Why would a link to close an overlay "takeover" popup would be clicked only from console but not from userscript?

I try to emulate a click on a button that closes a “takeover” popup (a popup that takes over the screen of a website and won’t go away until you close it).

This button is the third link in a row.

This doesn’t work in console:

document.querySelector(.x).remove();

But, this does work in console:

document.querySelectorAll('a')[2].click();

Anyway, my actual problem is that both codes don’t work from a userscript.

  • I didn’t find an element containing a shadowRoot property so I don’t think that this concept is related here.
  • After the button is clicked (manually or emulated) and the tab webpage is refreshed, the popup will no longer appear; the popup appears only after a new tab with the same webpage is opened, so this may have to do with sessionStorage.

So the code that works in console but fails in a userscript is the following:

// ==UserScript==
// @name         x
// @match        https://example.com/
// @run-at       document-start

// ==/UserScript==

window.setInterval ( ()=>{
    document.querySelectorAll('a')[2].click();
}, 100);

I am not sure that JavaScript is the best way to go here, I might need some “Meta JavaScript” approach such as some browser extension to record a macro action (Selenium, Ui.Vision RPA, etc.) or, given that I operate my computer with Windows 11 Home, utilizing some macro action from AutoHotkey.

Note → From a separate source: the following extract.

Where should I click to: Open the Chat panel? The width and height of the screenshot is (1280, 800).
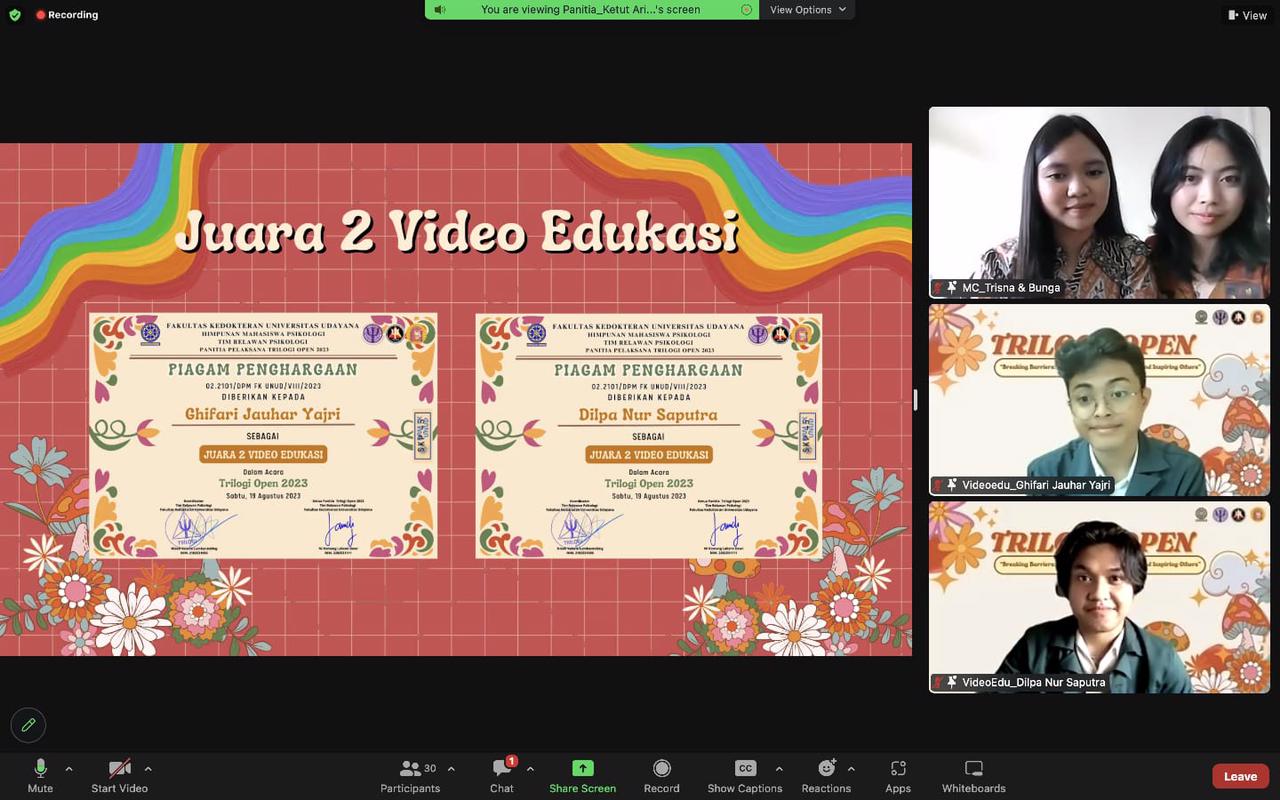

Anyway, how would you deal with such a problem?

Well for starters, you’ve forgotten to put quotes around the selector string.

Second of all, that will select the first member of the class.

1 Like

Thanks :slight_smile:

The selector I tried to select had a component that had to be double backlashed, so I’ve changed:

document.querySelector('#example-:1:').click();

To:

document.querySelector('#example-\\:1\\:').click();

What also confused me is that in each opening of a tab with that webpage the selector slightly changes so I had to match the slight changes.

Anyway, now, when the following code pattern works from console but not from a userscript, I don’t know what I miss:

// ==UserScript==
// @name         x
// @match        https://example.com
// @run-at       document-start

// ==/UserScript==

window.setInterval( ()=>{
    const mySelectors = [
        '#example-\\:a\\: > div > div > a',
        '#example-\\:b\\: > div > div > a',
        '#example-\\:c\\: > div > div > a',
        '#example-\\:d\\: > div > div > a',
        '#example-\\:e\\: > div > div > a',
    ];

    let matchedElement = null;

    for (const selector of mySelectors) {
        matchedElement = document.querySelector(mySelectors);
        if (matchedElement) {
            break; // If an element is found, stop the loop
        }
    }

    if (matchedElement) {
        matchedElement.click();
    };
}, 100);

This also works from console but fails from userscript:

// ==UserScript==
// @name         x
// @match        https://example.com
// @run-at       document-start

// ==/UserScript==

window.setInterval( ()=>{
    document.querySelector('[id^="example-\\:r"] > div > div > a').click();
}, 100);

It’s as if the owners of the website I run it on have disabled JavaScript almost completely for the user itself…

what…exactly are you trying to match?

I am not sure if it’s legal to mention a website name here but just a popup in the homepage of a quite famous AI chatbot…

Can you give an example of the HTML block you’re trying to match, is more what i meant than which site.

You can take for granted the inevitable “Obey the ToS of the sites you are trying to interact with. Yes, they can apply to scripts you run on your local computer.”

Pasting the entire output of the following command will be quite long and I am not sure that it would be legal.

copy(document.documentElement.outerHTML);

Anyway after saving this output to an HTML file and running it locally, it was redirected to a 404 page.

I don’t know how to isolate the exact relevant HTML from the complex DOM as appears in the dev tool.

I should probably take some time and try to create a macro operation to emulate a click on this button…

Well, i cant advise you in the dark. So until you can show me what element youre trying to select, and when it exists in the DOM…

does it work if you jump the timer up to like…5000?

Changing the timer to 5000 doesn’t help; I’ll send a link in private.